» Task statement: Please extend the news report below on oversight of the TARP bailout program, continuing from its final sentence.

» Text excerpt:
+---+

Posted on Wed, Apr. 01, 2009
WASHINGTON — The massive programs designed to rescue the nation's financial sector are operating without adequate
oversight, with vague goals and limited disclosure of their details to the taxpayers who are paying for them, government watchdogs
told a Senate panel Tuesday.
The Troubled Asset Relief Program, or TARP, was launched in the midst of last fall's collapse of the nation's banking system
and is designed to get loans flowing to businesses and individuals.
But "without a clearer explanation" about parts of the program, "it is not possible to exercise meaningful oversight over
Treasury's actions," said Elizabeth Warren, a Harvard Law School professor who leads a special congressional oversight panel
monitoring the TARP program. Her comments came in a Senate Finance Committee hearing on the bailout program.
Noting that TARP passed Congress six months ago, Warren said that her group has repeatedly called on the Treasury Department
to provide a clear strategy for the program — and that "the absence of such a vision hampers effective oversight."
Although she has asked Treasury to explain its strategy, "Congress and the American public have no clear answer to that
question."

+---+

» Provided information:
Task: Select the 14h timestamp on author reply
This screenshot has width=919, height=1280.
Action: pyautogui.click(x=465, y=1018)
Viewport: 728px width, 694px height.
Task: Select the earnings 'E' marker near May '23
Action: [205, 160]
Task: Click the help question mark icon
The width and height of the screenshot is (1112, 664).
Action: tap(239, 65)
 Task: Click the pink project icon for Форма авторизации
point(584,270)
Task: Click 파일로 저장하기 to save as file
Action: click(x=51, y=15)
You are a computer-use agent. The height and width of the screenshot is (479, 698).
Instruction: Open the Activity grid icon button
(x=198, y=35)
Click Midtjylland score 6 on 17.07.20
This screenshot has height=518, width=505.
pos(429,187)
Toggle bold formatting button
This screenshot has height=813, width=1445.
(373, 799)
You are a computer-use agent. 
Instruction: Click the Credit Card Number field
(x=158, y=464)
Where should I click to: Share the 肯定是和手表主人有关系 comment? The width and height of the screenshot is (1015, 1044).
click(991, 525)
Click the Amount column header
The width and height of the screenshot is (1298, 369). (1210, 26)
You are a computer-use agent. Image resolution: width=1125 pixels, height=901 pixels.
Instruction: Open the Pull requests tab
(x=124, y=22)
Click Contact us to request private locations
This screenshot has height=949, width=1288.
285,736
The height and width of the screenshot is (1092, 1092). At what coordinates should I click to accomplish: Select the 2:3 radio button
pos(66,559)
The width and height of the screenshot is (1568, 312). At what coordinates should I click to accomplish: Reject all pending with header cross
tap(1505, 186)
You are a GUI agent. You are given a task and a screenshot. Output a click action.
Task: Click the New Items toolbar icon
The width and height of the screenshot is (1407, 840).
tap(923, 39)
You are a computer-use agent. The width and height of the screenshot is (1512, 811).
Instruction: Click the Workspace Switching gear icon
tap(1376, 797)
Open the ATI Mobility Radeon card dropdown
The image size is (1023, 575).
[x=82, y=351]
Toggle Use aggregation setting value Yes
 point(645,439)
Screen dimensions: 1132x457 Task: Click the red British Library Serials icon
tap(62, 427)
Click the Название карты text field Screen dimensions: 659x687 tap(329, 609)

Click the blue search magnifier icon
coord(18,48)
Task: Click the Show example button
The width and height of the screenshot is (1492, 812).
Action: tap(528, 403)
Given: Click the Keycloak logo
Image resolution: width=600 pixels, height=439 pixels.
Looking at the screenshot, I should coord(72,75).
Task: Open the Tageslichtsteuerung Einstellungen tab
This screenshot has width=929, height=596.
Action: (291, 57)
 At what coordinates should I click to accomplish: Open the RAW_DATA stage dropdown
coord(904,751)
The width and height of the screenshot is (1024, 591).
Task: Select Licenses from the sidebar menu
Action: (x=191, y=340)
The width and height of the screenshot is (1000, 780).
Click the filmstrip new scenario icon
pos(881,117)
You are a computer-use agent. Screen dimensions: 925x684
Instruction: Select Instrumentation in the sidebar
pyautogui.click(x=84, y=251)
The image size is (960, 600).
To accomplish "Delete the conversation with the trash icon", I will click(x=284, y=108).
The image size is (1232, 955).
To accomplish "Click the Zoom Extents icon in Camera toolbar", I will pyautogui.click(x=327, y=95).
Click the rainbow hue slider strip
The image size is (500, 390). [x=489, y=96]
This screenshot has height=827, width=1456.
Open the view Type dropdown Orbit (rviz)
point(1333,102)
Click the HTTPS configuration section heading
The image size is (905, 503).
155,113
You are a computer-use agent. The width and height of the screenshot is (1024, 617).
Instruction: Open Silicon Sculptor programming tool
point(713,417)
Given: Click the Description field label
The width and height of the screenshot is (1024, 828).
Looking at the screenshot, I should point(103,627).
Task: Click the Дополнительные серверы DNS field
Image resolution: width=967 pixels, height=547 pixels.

+---+

» Output for this exercise:
TARP is one of several programs the government has launched in recent months to help ailing institutions and even bolster
healthy banks. Warren singled out one program, known as TALF, for appearing to involve "substantial downside risk and high
costs for the American taxpayer" while offering big potential rewards for private interests. She said the public information
about that program was "contradictory, promoting substantial confusion."
The Government Accountability Office shared some of the same concerns, saying in a new report that "Treasury continues
to struggle with developing an effective overall communication strategy" for the TARP program.
Beyond that, the GAO's report pointed out the difficulty in even measuring whether TARP is working. As of March 27, the
Treasury Department had handed out more than $300 billion of the $700 billion in approved TARP funds, the GAO said.
The majority of that money went to banks large and small around the country. And there are signs that credit is flowing
from those banks; the GAO said that several hundred billion dollars in new loans were processed by the largest TARP recipients
in December and January.
But crediting TARP for that is difficult, given the range of actions the government has taken since October. "Isolating
the effect of TARP's activities continues to be difficult," the GAO's Gene Dodaro said in his prepared testimony.
The Treasury Department, in a statement, said that "transparency and accountability are central to ensuring that taxpayer
funds are spent wisely," and noted that the department is actively working to respond to the recommendations of GAO and other
oversight bodies. Among other things, the department has hired more staff and expanded its survey on bank lending activities.
Iowa Sen. Charles Grassley, the panel's ranking Republican, described himself as "disappointed and frustrated" in the amount
of information available about the program. "You can't measure effectiveness when you don't know what the goals and objectives
of a program are, or how the program is being run," he said.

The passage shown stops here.